#### Complete the following:
1) In the mailing-list message on codesets and the linemode browser, why does Klaus say HTML files would not have to be encoded in UTF-8? Answer in one to three sentences.
2) Carry on the mailing-list message on codesets and the linemode browser from the point where it stops.

#### Supplied text:
•••••

Re: additional codesets and linemode browser from Rick Kwan on 1999-02-03 (www-lib@w3.org from January to March 1999)

From: Rick Kwan <kenobi@coruscant.lightsaber.com>
Date: Wed, 3 Feb 1999 12:00:16 -0800
To: www-lib@w3.org
Message-Id: <199902032000.MAA24933@coruscant.lightsaber.com>
First, in a nutshell:
  1. If all the codeset conversions can be contained to SGML.c,
     then this is not too bad.
  2. Some thoughts below about implementing multiple locales,
     including rendering issues and where to draw the line.

Now to the details...

> From: Klaus Weide <kweide@tezcat.com>
> To: Rick Kwan <kenobi@coruscant.lightsaber.com>
> cc: www-lib@w3.org
> Subject: Re: additional codesets and linemode browser
> 
> On Mon, 1 Feb 1999, Rick Kwan wrote:
> 
> > At the bottom of his message, Klaus asks:
> > > 
> > > Does this make sense to anyone? :)
> > > 
> > >     Klaus
> > 
> > I think I caught most of it.  But let me see if I understand
> > a couple of things.
> > 
> >     1.	This sounds like HTML files must be encoded in UTF-8.
> 
> Actually, no; I was concentrating on the central piece of SGML(like-)
> parsing, and examining (well, more or less just thinking loud) what
> it would take to make that central part deal with the various charset
> situations in a clean manner.  The SGML parsing would deal only with
> one kind of representation (which happens to be the one defined as the
> Socument character set of HTML in SGML terms), but the representation
> in files could be completely different.  All that UTF-8 in files would
> give you is that the conversion UTF-8 -> UCS-{2,4} is simple, but there
> could be an arbitrary number of file-character-encoding -> UCS converters
> based on mapping tables or whatever else is needed.

•••••

#### Entries supplied:
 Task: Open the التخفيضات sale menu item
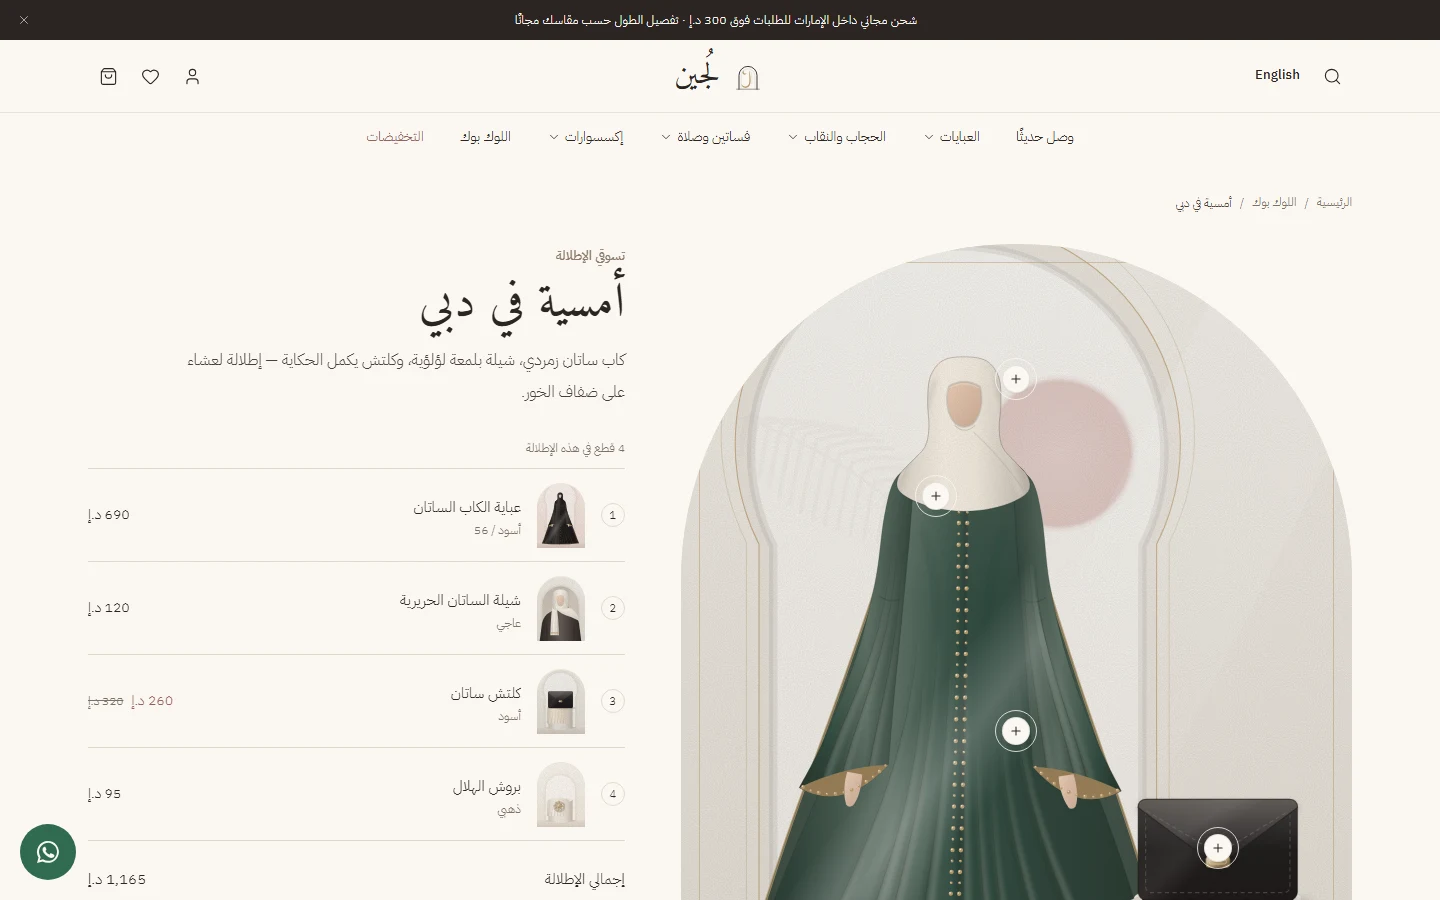395,137
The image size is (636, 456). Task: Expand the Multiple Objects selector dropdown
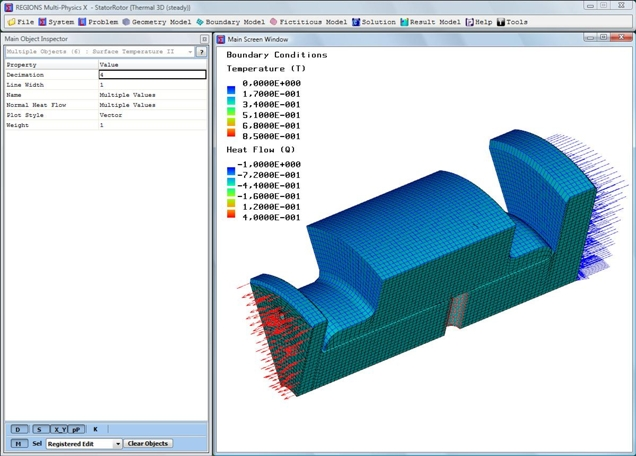tap(190, 51)
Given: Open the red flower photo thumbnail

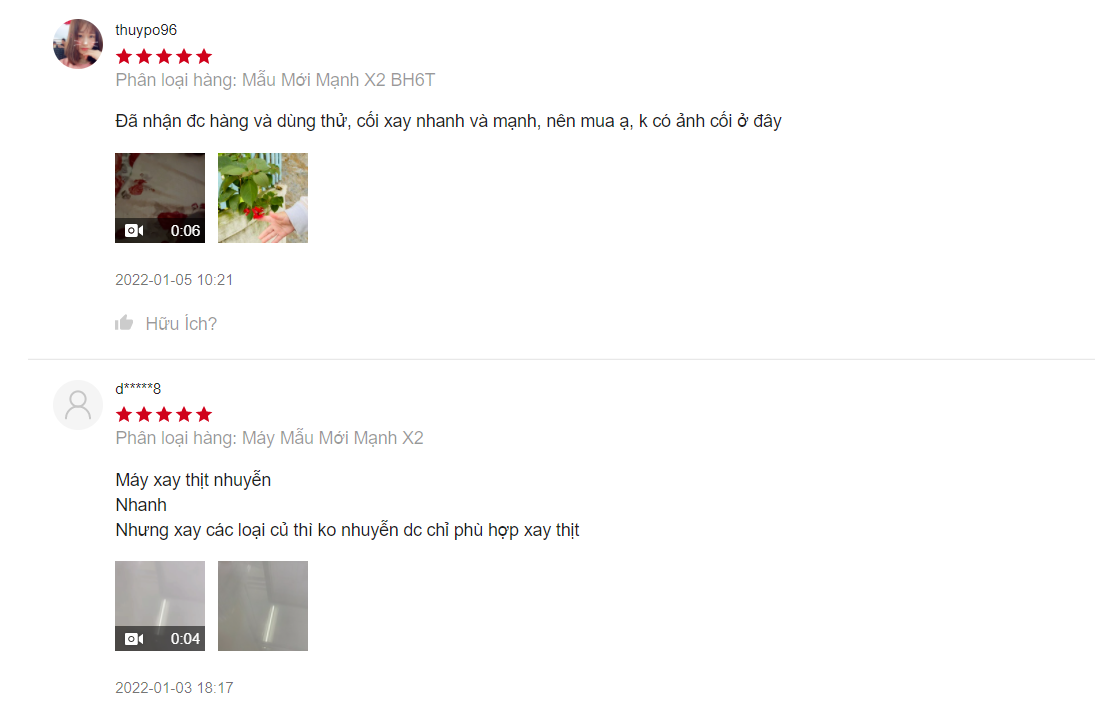Looking at the screenshot, I should coord(263,198).
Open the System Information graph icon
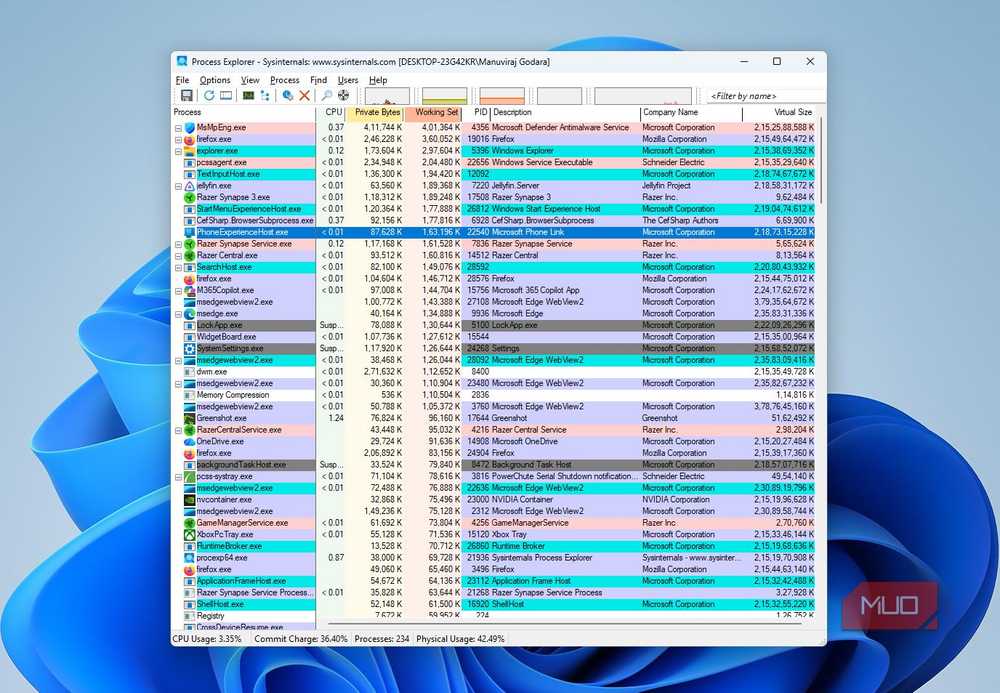The width and height of the screenshot is (1000, 693). coord(248,96)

•••••

#### Solved problems:
1) The SGML parsing would work with only one internal representation, while files could use a completely different encoding, converted to UCS by any number of converters based on mapping tables or other means. UTF-8 in files would only make the conversion to UCS-2 or UCS-4 simple.

2)
> 
> Once you have a pair of converter pairs charsetA <-> UCS and charsetB <->
> UCS, you get the possibily to transcode charsetA <-> charsetB kind of
> automatically.

Interesting.  This may give us JIS<->shift JIS and EUC/CNS<->Big-5
just by doing the conversions in SGML.c.  Actually, this may even
give us JIS<->Big-5 (Japanese<->Chinese) for Kanji in both codesets.
(If I am not mistaken, GB (GB-2312) is Chinese but has Hiragana as
well, which has even more interesting possibilities.)

> Since it's (unfortunately) completely unrealistic to expect mapping
> tables for a given charset to be available, or even to expect that
> the charset of external data is known, there should then be a default
> way to sneak data through the SGML parser without mutilating them
> (a reversible tranformation), and that could be done nicely with
> a trivial mapping to/from some private zone.  It would remove the
> need for the various states in SGML_write within `#ifdef ISO_2022_JP'
> (they aren't really enough anyway - multibyte characters in attribute
> values aren't handled), there wouldn't be a '<' or <"> char that is
> part of a multibyte being misinterpreted as having parsing significance
> since it would have been tranformed when SGML_write sees it.

I think I understand that.  This is talking about, for example,
JIS->UCS->JIS without losing user-defined or other characters not
yet defined in UCS.

> >     2.	A lot of currently single-byte routines need to be
> > 	converted to handle 16-bit or 32-bit Unicode characters.
> 
> Not that many, if the goal is only to have SGML.c charset-clean;
> some (registrable) streams and functions for conversion, to act as
> "adapters" before and after the SGML stage; the rest could (but need
> not) remain all C strings.

Yeah.  I'll agree it's not too bad if we stick to SGML.c.

> > My personal comments on these matters:
> > 
> >     1.	UTF-8 is nice, but most Asian HTML files will be written in
> > 	national codesets, e.g., KSC-5601, JIS or shift-JIS, Big-5
> > 	or EUC-CNS (euc-tw), or GB.  These cannot be ignored in
> > 	preference to UTF-8 because most authors won't have UTF-8
> > 	tools.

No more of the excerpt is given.